━━━━━ Extract to read ━━━━━
Eyeing Neurodegeneration
American Academy of Neurology meeting report
NEW ORLEANS—Damage to the retina in multiple sclerosis might be the canary in the coalmine, reflecting neurodegeneration and disease processes throughout the central nervous system, according to research reported on Tuesday, April 24, at the annual meeting of the American Academy of Neurology in New Orleans.
Imaging such damage could provide an accurate tool for assessing disease state through a method that is cheaper and easier than current techniques, the study’s lead investigator says. Currently, researchers rely on MRI imaging, which is well-established—but conventional uses of that modality do not reflect a patient’s clinical state in a clear-cut way, nor do they provide information about what exactly is happening: demyelination, inflammation, other pathological processes, or even remyelination (see “More Than Meets The Eye”). A direct measure of neurodegeneration would therefore be a valuable addition to the available imaging techniques.
MS patients often experience thinning of cells in the innermost part of the retina called the retinal nerve fiber layer (RNFL). This phenomenon, which has been documented with a highly sensitive quantitative imaging technique called optical coherence tomography (OCT), correlates with disability, brain atrophy, and other clinical measures. Few studies have examined changes in retinal cells over time, however, so how their development relates to disease progression is unknown. But Shiv Saidha, a neurology fellow at Johns Hopkins University in Baltimore, Maryland, has now conducted such an investigation in 164 multiple sclerosis patients and 59 healthy individuals.
In previous work (Saidha et al., 2011), Saidha and his colleagues established that changes in cells that lie just below the RNFL—in the ganglion cell layer and the underlying inner plexiform layer (GCIP)—showed an even stronger structure-function relationship with MS-related disability than did changes in the RNFL. Furthermore, unlike the RNFL, the GCIP doesn’t swell during an attack of optic neuritis, providing the opportunity for unobscured imaging.
━━━━━ Exercise data ━━━━━
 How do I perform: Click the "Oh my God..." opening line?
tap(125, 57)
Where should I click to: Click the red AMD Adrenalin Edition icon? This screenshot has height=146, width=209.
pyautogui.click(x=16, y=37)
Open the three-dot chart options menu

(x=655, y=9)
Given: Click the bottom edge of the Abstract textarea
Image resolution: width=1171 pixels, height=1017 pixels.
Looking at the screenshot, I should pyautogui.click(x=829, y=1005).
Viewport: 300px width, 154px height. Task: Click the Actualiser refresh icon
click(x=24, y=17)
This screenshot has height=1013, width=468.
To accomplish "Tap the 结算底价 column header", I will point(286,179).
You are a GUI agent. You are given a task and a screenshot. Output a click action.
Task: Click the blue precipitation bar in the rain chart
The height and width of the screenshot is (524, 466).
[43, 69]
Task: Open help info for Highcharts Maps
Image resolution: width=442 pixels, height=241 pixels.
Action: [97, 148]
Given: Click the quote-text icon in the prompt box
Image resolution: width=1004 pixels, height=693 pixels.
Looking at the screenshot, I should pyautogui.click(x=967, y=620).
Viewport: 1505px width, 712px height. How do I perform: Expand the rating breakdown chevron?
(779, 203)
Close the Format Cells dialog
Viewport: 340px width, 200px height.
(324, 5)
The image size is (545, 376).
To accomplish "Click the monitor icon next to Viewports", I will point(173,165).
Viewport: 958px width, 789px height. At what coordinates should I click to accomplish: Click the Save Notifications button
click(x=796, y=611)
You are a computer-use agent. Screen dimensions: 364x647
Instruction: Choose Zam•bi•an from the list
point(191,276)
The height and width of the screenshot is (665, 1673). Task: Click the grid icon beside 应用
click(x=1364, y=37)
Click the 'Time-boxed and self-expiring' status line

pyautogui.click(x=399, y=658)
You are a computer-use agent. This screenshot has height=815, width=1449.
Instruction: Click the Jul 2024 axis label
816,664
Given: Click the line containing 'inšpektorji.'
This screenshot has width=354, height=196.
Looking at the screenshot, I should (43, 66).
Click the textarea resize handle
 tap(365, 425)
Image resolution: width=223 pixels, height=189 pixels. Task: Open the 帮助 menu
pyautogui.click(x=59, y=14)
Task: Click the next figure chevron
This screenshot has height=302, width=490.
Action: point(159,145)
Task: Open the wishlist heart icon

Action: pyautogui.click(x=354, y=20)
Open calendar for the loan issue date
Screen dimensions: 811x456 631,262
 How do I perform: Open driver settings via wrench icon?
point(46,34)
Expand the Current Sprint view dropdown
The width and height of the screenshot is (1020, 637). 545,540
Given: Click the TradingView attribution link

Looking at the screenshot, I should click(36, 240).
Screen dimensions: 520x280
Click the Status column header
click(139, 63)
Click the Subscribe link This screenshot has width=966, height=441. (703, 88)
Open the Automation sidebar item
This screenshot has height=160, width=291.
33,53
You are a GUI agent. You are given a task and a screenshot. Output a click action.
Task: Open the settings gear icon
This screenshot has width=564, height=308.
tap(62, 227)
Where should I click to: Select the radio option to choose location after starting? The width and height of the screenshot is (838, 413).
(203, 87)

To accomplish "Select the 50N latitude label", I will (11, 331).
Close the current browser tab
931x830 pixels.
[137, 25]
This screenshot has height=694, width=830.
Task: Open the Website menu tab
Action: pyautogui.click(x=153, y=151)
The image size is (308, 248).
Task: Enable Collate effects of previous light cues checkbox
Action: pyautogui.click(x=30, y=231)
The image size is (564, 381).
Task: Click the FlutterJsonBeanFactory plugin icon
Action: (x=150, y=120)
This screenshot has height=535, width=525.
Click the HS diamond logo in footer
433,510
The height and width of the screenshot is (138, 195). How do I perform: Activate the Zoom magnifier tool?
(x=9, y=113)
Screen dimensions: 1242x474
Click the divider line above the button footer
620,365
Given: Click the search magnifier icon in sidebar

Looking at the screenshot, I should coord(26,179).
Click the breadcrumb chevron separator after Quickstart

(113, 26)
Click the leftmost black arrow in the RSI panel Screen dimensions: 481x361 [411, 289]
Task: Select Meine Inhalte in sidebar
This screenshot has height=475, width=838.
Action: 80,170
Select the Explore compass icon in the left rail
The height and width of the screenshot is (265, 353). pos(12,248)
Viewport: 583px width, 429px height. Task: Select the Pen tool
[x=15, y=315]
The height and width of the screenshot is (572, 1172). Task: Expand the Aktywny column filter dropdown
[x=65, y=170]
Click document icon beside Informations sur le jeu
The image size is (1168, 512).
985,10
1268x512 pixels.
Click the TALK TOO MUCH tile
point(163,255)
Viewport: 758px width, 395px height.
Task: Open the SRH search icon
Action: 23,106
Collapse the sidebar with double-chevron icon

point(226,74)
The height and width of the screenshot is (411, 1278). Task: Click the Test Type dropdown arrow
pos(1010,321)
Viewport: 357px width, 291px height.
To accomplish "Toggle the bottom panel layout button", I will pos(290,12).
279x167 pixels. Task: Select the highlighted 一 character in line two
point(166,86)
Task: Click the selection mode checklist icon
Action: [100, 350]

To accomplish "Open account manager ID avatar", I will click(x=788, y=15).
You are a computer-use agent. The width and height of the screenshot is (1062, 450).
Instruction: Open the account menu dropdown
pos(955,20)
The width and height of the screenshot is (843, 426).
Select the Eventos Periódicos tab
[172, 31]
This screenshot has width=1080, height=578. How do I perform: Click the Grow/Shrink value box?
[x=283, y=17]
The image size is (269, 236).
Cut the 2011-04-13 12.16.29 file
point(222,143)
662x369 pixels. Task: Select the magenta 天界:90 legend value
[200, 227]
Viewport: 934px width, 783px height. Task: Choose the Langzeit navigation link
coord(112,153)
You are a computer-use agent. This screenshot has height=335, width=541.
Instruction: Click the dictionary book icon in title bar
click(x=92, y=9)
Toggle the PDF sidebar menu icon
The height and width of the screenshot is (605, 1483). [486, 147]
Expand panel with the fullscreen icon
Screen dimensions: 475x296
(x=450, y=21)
━━━━━
**Questions:**
[1] According to the meeting report on retinal damage in multiple sclerosis, how many people did Shiv Saidha's investigation include?
[2] Proceed with the meeting report on retinal damage in multiple sclerosis, starting after its final sentence.

**Responses to the tasks:**
[1] It included 164 multiple sclerosis patients and 59 healthy individuals.

[2]
In the new study, the team used OCT to view the GCIP every 6 months for an average of 21 months and found that the annual rate of GCIP thinning was 46% greater in patients than in the healthy controls. One-third of the patients relapsed, developed new lesions, or saw a rise in disability during the study; and in the individuals who experienced such disease activity, GCIP thinning also occurred 36% to 54% faster than it did in those whose conditions remained stable. (The exact percent increase differed depending on the type of disease activity: new T2 lesions, new gadolinium-enhanced lesions, nonocular relapses, and disability progression.)
The results suggest that subclinical inflammation in the retina mirrors—in a quantifiable way—disease activity elsewhere in the brain, Saidha says. “OCT measures may reflect global central nervous system processes”—processes that are also occurring in the optic nerve but below the threshold of producing detectable changes on MRI or in symptoms, he says.
The researchers also noticed that the GCIP thinned at a rate 43% faster in patients who had been sick for less than 5 years than in those who had had MS longer. That observation could indicate that the early stage of the disease is marked by especially strong inflammatory activity, or it could mean that there are more axons to lose at that point, Saidha says.
The results must be replicated in other MS cohorts and on a variety of OCT instruments, Saidha stresses, but he adds that GCIP thickness, especially in early MS patients with active disease, could provide a useful outcome measure alongside MRI in clinical trials.
Although the eye is part of the brain, it is physically separate and morphologically distinct, with its own blood supply, a characteristic cellular and molecular organization, and a lack of myelin. Therefore, it’s surprising that OCT measurements of retinal deterioration—in this study and others—are turning out to reflect the damage MS causes in the brain, says Daniel Reich, a neuroradiologist at the U.S. National Institutes of Health Clinical Center in Bethesda, Maryland. “It’s sort of happily surprising because [the eye] is so accessible—you can image it with such high resolution just by looking through the pupil.”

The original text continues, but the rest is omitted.